Problem description: Would you return the complete listing below word for word?

Given data: Begin

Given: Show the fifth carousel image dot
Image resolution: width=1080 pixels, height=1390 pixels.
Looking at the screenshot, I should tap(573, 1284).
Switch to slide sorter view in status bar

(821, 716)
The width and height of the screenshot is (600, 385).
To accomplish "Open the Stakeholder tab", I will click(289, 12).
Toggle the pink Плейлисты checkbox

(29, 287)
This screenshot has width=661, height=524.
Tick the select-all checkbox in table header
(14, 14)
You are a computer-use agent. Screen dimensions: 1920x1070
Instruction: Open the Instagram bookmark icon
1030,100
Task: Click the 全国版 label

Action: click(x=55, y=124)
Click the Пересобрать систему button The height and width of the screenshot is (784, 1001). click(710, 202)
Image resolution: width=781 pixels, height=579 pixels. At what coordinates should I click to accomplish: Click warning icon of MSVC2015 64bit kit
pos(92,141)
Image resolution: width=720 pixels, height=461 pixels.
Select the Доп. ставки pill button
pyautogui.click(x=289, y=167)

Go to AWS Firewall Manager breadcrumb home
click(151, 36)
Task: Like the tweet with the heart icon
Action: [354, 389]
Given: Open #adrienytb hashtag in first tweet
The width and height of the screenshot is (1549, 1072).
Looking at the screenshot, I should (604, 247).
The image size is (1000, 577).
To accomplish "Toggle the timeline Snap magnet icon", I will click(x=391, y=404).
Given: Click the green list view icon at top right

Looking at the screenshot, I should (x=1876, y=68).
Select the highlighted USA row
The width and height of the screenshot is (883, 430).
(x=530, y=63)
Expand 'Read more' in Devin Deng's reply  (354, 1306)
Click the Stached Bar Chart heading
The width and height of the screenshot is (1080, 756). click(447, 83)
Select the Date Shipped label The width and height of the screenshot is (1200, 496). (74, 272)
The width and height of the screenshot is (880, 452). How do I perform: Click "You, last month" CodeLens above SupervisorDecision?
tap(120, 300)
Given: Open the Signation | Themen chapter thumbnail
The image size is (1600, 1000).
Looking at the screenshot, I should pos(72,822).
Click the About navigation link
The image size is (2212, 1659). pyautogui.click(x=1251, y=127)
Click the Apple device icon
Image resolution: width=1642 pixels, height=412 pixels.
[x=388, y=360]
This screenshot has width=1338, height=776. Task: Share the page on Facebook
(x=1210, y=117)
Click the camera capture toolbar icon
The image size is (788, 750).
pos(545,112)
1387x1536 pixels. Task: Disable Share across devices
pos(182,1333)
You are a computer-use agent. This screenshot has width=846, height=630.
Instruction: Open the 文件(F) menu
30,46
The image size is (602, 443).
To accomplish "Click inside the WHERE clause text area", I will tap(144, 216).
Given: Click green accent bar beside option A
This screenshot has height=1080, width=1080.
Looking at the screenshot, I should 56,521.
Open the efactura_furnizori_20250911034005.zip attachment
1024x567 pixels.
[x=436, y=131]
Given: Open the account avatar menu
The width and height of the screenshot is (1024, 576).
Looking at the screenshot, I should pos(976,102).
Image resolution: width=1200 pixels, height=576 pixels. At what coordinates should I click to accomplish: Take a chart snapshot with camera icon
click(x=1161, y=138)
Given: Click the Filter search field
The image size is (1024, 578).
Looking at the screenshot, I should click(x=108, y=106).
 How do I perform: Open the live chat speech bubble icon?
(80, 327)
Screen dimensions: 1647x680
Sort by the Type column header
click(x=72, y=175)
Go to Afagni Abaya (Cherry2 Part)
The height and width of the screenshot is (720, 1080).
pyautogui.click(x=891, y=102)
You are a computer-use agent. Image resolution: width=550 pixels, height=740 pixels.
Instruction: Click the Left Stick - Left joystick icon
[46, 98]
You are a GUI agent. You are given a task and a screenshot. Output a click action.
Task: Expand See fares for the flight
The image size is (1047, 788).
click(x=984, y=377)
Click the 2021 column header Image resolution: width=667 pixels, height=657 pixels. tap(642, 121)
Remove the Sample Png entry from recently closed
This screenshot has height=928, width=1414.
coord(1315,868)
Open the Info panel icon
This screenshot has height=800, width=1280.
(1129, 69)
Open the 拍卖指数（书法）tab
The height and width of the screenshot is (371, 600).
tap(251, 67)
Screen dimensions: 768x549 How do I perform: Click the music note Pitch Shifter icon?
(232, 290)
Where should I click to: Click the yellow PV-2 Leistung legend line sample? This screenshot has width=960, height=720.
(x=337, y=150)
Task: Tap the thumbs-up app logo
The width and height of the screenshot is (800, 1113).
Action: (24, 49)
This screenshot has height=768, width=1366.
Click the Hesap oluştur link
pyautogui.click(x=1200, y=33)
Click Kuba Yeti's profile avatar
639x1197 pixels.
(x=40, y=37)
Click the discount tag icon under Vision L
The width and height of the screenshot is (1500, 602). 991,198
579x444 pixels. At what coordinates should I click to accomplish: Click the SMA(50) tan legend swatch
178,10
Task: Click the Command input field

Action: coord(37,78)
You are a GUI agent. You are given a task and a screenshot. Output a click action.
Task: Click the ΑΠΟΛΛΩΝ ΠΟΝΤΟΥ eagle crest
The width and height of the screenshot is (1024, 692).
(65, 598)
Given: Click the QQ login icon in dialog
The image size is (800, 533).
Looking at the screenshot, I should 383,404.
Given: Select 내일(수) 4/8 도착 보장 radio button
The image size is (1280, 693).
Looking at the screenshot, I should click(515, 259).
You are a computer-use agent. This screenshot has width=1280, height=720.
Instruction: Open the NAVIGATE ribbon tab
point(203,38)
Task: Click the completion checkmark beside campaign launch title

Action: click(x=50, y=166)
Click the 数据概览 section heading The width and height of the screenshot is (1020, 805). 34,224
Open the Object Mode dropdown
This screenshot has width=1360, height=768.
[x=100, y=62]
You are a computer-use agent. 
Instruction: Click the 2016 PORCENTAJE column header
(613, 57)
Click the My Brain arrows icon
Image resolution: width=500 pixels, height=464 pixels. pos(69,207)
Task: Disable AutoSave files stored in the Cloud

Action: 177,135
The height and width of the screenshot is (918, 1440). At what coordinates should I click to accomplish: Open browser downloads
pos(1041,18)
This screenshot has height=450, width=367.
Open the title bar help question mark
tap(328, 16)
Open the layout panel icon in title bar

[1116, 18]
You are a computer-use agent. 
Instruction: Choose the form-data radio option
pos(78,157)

Given data: End

Exercise solution:
Given: Show the fifth carousel image dot
Image resolution: width=1080 pixels, height=1390 pixels.
Looking at the screenshot, I should tap(573, 1284).
Switch to slide sorter view in status bar

(821, 716)
The width and height of the screenshot is (600, 385).
To accomplish "Open the Stakeholder tab", I will click(289, 12).
Toggle the pink Плейлисты checkbox

(29, 287)
This screenshot has width=661, height=524.
Tick the select-all checkbox in table header
(14, 14)
You are a computer-use agent. Screen dimensions: 1920x1070
Instruction: Open the Instagram bookmark icon
1030,100
Task: Click the 全国版 label

Action: click(x=55, y=124)
Click the Пересобрать систему button The height and width of the screenshot is (784, 1001). click(710, 202)
Image resolution: width=781 pixels, height=579 pixels. At what coordinates should I click to accomplish: Click warning icon of MSVC2015 64bit kit
pos(92,141)
Image resolution: width=720 pixels, height=461 pixels.
Select the Доп. ставки pill button
pyautogui.click(x=289, y=167)

Go to AWS Firewall Manager breadcrumb home
click(151, 36)
Task: Like the tweet with the heart icon
Action: [354, 389]
Given: Open #adrienytb hashtag in first tweet
The width and height of the screenshot is (1549, 1072).
Looking at the screenshot, I should (604, 247).
The image size is (1000, 577).
To accomplish "Toggle the timeline Snap magnet icon", I will click(x=391, y=404).
Given: Click the green list view icon at top right

Looking at the screenshot, I should (x=1876, y=68).
Select the highlighted USA row
The width and height of the screenshot is (883, 430).
(x=530, y=63)
Expand 'Read more' in Devin Deng's reply  (354, 1306)
Click the Stached Bar Chart heading
The width and height of the screenshot is (1080, 756). click(447, 83)
Select the Date Shipped label The width and height of the screenshot is (1200, 496). (74, 272)
The width and height of the screenshot is (880, 452). How do I perform: Click "You, last month" CodeLens above SupervisorDecision?
tap(120, 300)
Given: Open the Signation | Themen chapter thumbnail
The image size is (1600, 1000).
Looking at the screenshot, I should pos(72,822).
Click the About navigation link
The image size is (2212, 1659). pyautogui.click(x=1251, y=127)
Click the Apple device icon
Image resolution: width=1642 pixels, height=412 pixels.
[x=388, y=360]
This screenshot has width=1338, height=776. Task: Share the page on Facebook
(x=1210, y=117)
Click the camera capture toolbar icon
The image size is (788, 750).
pos(545,112)
1387x1536 pixels. Task: Disable Share across devices
pos(182,1333)
You are a computer-use agent. This screenshot has width=846, height=630.
Instruction: Open the 文件(F) menu
30,46
The image size is (602, 443).
To accomplish "Click inside the WHERE clause text area", I will tap(144, 216).
Given: Click green accent bar beside option A
This screenshot has height=1080, width=1080.
Looking at the screenshot, I should 56,521.
Open the efactura_furnizori_20250911034005.zip attachment
1024x567 pixels.
[x=436, y=131]
Given: Open the account avatar menu
The width and height of the screenshot is (1024, 576).
Looking at the screenshot, I should pos(976,102).
Image resolution: width=1200 pixels, height=576 pixels. At what coordinates should I click to accomplish: Take a chart snapshot with camera icon
click(x=1161, y=138)
Given: Click the Filter search field
The image size is (1024, 578).
Looking at the screenshot, I should click(x=108, y=106).
 How do I perform: Open the live chat speech bubble icon?
(80, 327)
Screen dimensions: 1647x680
Sort by the Type column header
click(x=72, y=175)
Go to Afagni Abaya (Cherry2 Part)
The height and width of the screenshot is (720, 1080).
pyautogui.click(x=891, y=102)
You are a computer-use agent. Image resolution: width=550 pixels, height=740 pixels.
Instruction: Click the Left Stick - Left joystick icon
[46, 98]
You are a GUI agent. You are given a task and a screenshot. Output a click action.
Task: Expand See fares for the flight
The image size is (1047, 788).
click(x=984, y=377)
Click the 2021 column header Image resolution: width=667 pixels, height=657 pixels. tap(642, 121)
Remove the Sample Png entry from recently closed
This screenshot has height=928, width=1414.
coord(1315,868)
Open the Info panel icon
This screenshot has height=800, width=1280.
(1129, 69)
Open the 拍卖指数（书法）tab
The height and width of the screenshot is (371, 600).
tap(251, 67)
Screen dimensions: 768x549 How do I perform: Click the music note Pitch Shifter icon?
(232, 290)
Where should I click to: Click the yellow PV-2 Leistung legend line sample? This screenshot has width=960, height=720.
(x=337, y=150)
Task: Tap the thumbs-up app logo
The width and height of the screenshot is (800, 1113).
Action: (24, 49)
This screenshot has height=768, width=1366.
Click the Hesap oluştur link
pyautogui.click(x=1200, y=33)
Click Kuba Yeti's profile avatar
639x1197 pixels.
(x=40, y=37)
Click the discount tag icon under Vision L
The width and height of the screenshot is (1500, 602). 991,198
579x444 pixels. At what coordinates should I click to accomplish: Click the SMA(50) tan legend swatch
178,10
Task: Click the Command input field

Action: coord(37,78)
You are a GUI agent. You are given a task and a screenshot. Output a click action.
Task: Click the ΑΠΟΛΛΩΝ ΠΟΝΤΟΥ eagle crest
The width and height of the screenshot is (1024, 692).
(65, 598)
Given: Click the QQ login icon in dialog
The image size is (800, 533).
Looking at the screenshot, I should 383,404.
Given: Select 내일(수) 4/8 도착 보장 radio button
The image size is (1280, 693).
Looking at the screenshot, I should click(515, 259).
You are a computer-use agent. This screenshot has width=1280, height=720.
Instruction: Open the NAVIGATE ribbon tab
point(203,38)
Task: Click the completion checkmark beside campaign launch title

Action: click(x=50, y=166)
Click the 数据概览 section heading The width and height of the screenshot is (1020, 805). 34,224
Open the Object Mode dropdown
This screenshot has width=1360, height=768.
[x=100, y=62]
You are a computer-use agent. 
Instruction: Click the 2016 PORCENTAJE column header
(613, 57)
Click the My Brain arrows icon
Image resolution: width=500 pixels, height=464 pixels. pos(69,207)
Task: Disable AutoSave files stored in the Cloud

Action: 177,135
The height and width of the screenshot is (918, 1440). At what coordinates should I click to accomplish: Open browser downloads
pos(1041,18)
This screenshot has height=450, width=367.
Open the title bar help question mark
tap(328, 16)
Open the layout panel icon in title bar

[1116, 18]
You are a computer-use agent. 
Instruction: Choose the form-data radio option
pos(78,157)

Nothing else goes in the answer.